After all, the Senate bill fulfills the four biggest conservative objectives.

• Conservatives say they want economic growth. The Senate immigration bill is the biggest pro-growth item on the agenda today. Based on estimates from the Congressional Budget Office, the Senate bill would increase the gross domestic product by 3.3 percent by 2023 and by 5.4 percent by 2033. A separate study by the American Action Forum found that it would increase per capita income by $1,700 after 10 years.

• Conservatives say they want to bring down debt. According to government estimates, the Senate bill would reduce federal deficits by up to $850 billion over the next 20 years. The Senate bill reduces the 75-year Social Security fund shortfall by half-a-trillion dollars.

• Conservatives say they want to reduce illegal immigration. The Senate bill spends huge amounts of money to secure the border. According to the CBO, the bill would reduce illegal immigration by somewhere between 33 percent to 50 percent. True, it would not totally eliminate illegal immigration, but it would do a lot better than current law, which reduces illegal immigration by 0 percent.

• Conservatives say they want to avoid a European-style demographic collapse. But without more immigrants, and the higher fertility rates they bring, that is exactly what the U.S. faces. Plus, this bill radically increases the number of high-skilled immigrants. It takes millions of long-term resident families out of the shadows so they can lead more mainstream lives.

These are all gigantic benefits. They are like Himalayan peaks compared with the foothill-size complaints conservatives are lodging.

The first conservative complaint is that, as Kristol and Lowry put it, “the enforcement provisions are riddled with exceptions, loopholes and waivers.” If Obama can waive the parts of Obamacare he finds inconvenient, why won’t he end up waiving a requirement for the use of E-Verify?

There’s some truth to this critique, and maybe the House should pass a version of the Senate bill that has fewer waivers and loopholes. But, at some point, this argument just becomes an excuse to oppose every piece of legislation, ever. All legislation allows the executive branch to have some discretion. It’s always possible to imagine ways in which a law may be distorted in violation of its intent. But if you are going to use that logic to oppose something, you are going to end up opposing tax reform, welfare reform, the Civil Rights Act and everything else.

The second conservative complaint is that the bill would flood the country with more low-skilled workers, driving down wages. This is an argument borrowed from the reactionary left, and it shows. In the first place, the recent research suggests that increased immigration drives down wages far less than expected. Low-skilled immigrants don’t directly compete with the native-born. They do entry-level work, create wealth and push natives into better jobs.

Furthermore, conservatives are not supposed to take a static, protectionist view of economics. They’re not supposed to believe that growth can be created or even preserved if government protects favored groups from competition. Conservatives are supposed to believe in the logic of capitalism; that if you encourage the movement of goods, ideas and people, then you increase dynamism, you increase creative destruction and you end up creating more wealth that improves lives overall.

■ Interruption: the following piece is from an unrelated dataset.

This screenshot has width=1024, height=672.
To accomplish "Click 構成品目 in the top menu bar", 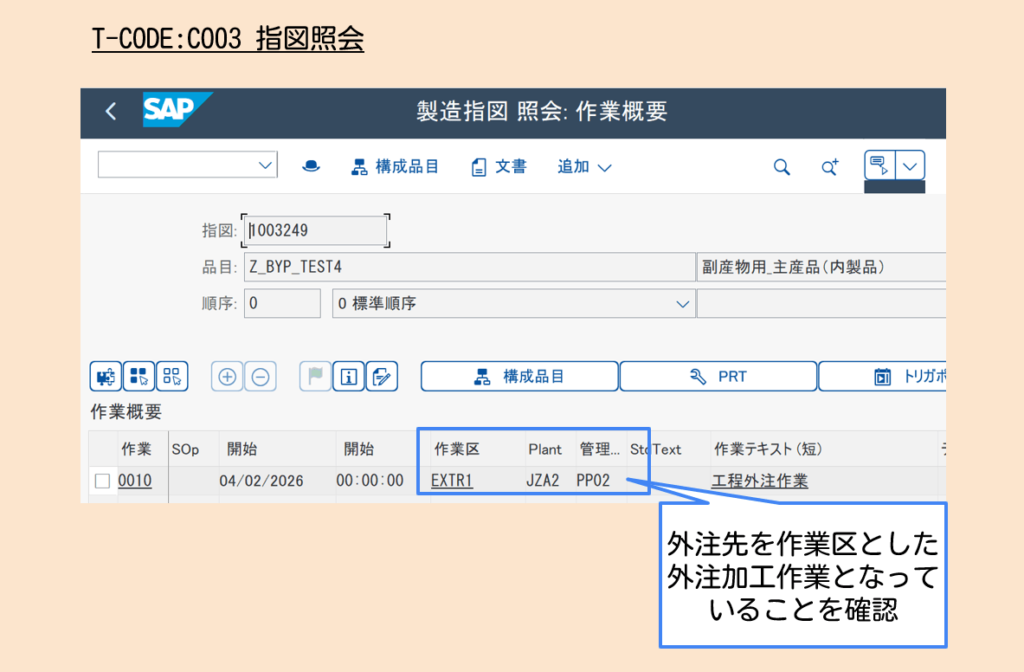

The final conservative point of opposition is a political one. Republicans should not try to win back lower-middle-class voters with immigration reform; they should do it with a working-class agenda.

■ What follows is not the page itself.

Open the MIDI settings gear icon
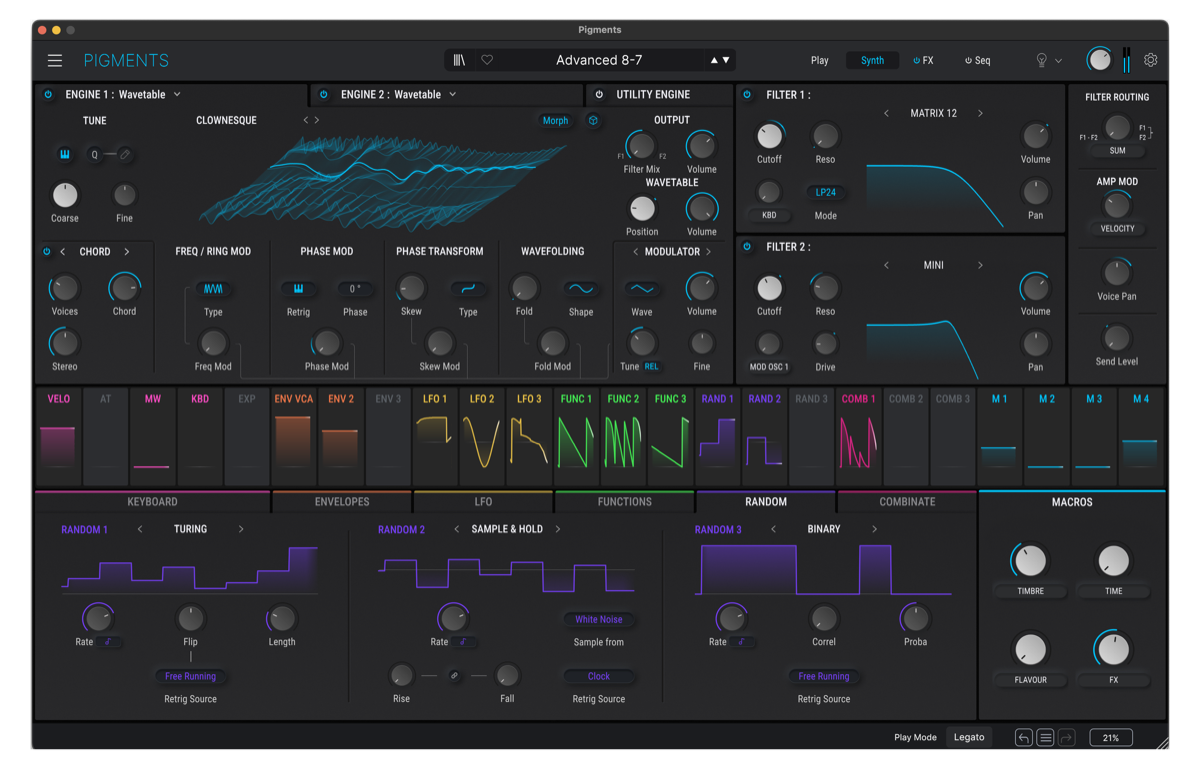 tap(1151, 60)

This argument would be slightly plausible if Republicans had even a hint of such an agenda, but they don’t. Even then it would fail. Before Asians, Hispanics and all the other groups can be won with economic plans, they need to feel respected and understood by the GOP. They need to feel that Republicans respect their ethnic and cultural identity. If Republicans reject immigration reform, that will be a giant sign of disrespect, and nothing else Republicans say will even be heard.

Whether this bill passes or not, this country is heading toward a multiethnic future. Republicans can either shape that future in a conservative direction or, as I’ve tried to argue, they can become the receding roar of a white America that is never coming back.

That’s what’s at stake.


Reader Comments ...


Next Up in News

Watch the International Space Station fly across the solar eclipse
Watch the International Space Station fly across the solar eclipse

A NASA photographer managed to capture the moment that the International Space Station moved across the solar eclipse Monday in a series of rare high-speed photos. Space agency photo editor Joel Kowsky used a high-speed camera from a vantage point in Banner, Wyoming to shoot the eclipse at the exact moment the ISS flew in front of it 250 miles above...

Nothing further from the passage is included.